(From our archives) Went to Bozo’s in Metairie tonight, had been meaning to get there. A bit hard to find if you don’t know exactly where it is, and very little signage when you are right on top of it. (It’s behind Borders in Metairie).
It’s one of those places that locals say is the “best…” of whatever – in this case, fried catfish is the order of the day, so they say.
The Vodanovich family opened the restaurant in 1928 and moved to its present location in ’85. The recipes have stayed the same since day one.
There’s not much variety on the menu, and fried or broiled seafood is what people flock to the burbs for.
What’s different about Bozo’s catfish? For one thing, they claim to serve only “natural” cat (not pond raised) and if you’ve had both, you know the difference. For another, there’s no intermingling of fry oil at Bozo’s – fish, oysters, shrimp and fries each deserve their own fryer.
Fried seafood comes in a corn-meal batter (what else?), but it’s a bit ‘coarser’ than many other outlets. The result is that the fish and seafood retain more of their own moisture, IMHO.
Someone had said that the shrimp were “peculiar,” but I found them delightful, plump, butterflied before frying, and tailless. The waiter will happily bring seafood cocktail sauce components, so you can mix to your own liking.

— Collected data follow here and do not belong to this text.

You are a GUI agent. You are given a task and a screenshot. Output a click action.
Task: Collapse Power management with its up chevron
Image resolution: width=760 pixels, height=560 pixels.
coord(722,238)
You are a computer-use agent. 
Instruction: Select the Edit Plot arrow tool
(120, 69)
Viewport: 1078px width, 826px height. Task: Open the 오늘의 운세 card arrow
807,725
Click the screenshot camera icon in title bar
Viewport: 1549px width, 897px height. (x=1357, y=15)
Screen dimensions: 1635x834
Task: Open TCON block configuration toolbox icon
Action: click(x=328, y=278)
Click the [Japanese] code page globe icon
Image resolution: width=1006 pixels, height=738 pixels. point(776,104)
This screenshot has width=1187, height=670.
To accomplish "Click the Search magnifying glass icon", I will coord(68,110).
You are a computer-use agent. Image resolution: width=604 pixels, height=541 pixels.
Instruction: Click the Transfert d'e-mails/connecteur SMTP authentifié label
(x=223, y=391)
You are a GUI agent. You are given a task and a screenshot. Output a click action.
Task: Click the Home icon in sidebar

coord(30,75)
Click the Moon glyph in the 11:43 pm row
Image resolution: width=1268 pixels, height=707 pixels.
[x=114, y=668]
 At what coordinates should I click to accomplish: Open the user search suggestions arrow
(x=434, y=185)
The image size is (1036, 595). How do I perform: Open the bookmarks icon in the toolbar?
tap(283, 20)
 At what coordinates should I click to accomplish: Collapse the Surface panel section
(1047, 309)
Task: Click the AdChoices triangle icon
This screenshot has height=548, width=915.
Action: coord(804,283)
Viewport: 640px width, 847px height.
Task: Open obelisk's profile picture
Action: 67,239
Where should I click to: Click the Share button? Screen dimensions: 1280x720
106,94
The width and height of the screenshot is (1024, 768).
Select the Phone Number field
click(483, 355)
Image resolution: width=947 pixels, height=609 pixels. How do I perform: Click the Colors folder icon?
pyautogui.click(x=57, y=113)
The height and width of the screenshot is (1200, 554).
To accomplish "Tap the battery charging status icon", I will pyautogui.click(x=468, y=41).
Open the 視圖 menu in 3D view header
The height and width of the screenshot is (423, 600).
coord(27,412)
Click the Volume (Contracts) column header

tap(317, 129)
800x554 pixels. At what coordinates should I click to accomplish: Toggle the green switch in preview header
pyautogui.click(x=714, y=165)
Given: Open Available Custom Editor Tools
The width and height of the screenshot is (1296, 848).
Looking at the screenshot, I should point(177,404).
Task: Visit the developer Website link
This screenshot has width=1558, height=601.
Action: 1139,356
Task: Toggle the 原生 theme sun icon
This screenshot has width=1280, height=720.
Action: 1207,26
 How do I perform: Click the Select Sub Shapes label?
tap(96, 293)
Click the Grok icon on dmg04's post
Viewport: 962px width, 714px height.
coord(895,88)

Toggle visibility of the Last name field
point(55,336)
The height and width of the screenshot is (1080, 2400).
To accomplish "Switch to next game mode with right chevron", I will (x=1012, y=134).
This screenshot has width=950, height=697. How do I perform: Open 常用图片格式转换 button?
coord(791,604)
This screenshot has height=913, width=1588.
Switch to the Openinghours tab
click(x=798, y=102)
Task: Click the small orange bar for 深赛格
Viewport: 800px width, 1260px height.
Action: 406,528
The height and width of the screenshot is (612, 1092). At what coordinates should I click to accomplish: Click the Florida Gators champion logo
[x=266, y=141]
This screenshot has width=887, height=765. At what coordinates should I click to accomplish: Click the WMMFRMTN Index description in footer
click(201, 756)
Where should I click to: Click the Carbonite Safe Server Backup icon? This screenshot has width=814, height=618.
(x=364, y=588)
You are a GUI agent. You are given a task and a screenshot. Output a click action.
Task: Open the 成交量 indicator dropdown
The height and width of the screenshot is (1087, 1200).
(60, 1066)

Starch choice is fries or a loaded baked. All this fried food, I would have liked some coleslaw, for both the texture and the vinegar, but alas, it’s not one of Bozo’s offerings.
Seafood platters run in the $10 – $14 range, certainly less than the “big name” places in the West End – just as filling, and not the mélange of flavors that Deanie’s or Syd Mars might offer.
Bozo’s cooks to order, so be prepared to wait (after you wait to get a table).
Ambience is non-existent, service is satisfactory, but I doubt either of those two aspects are reasons why people keep returning over and over.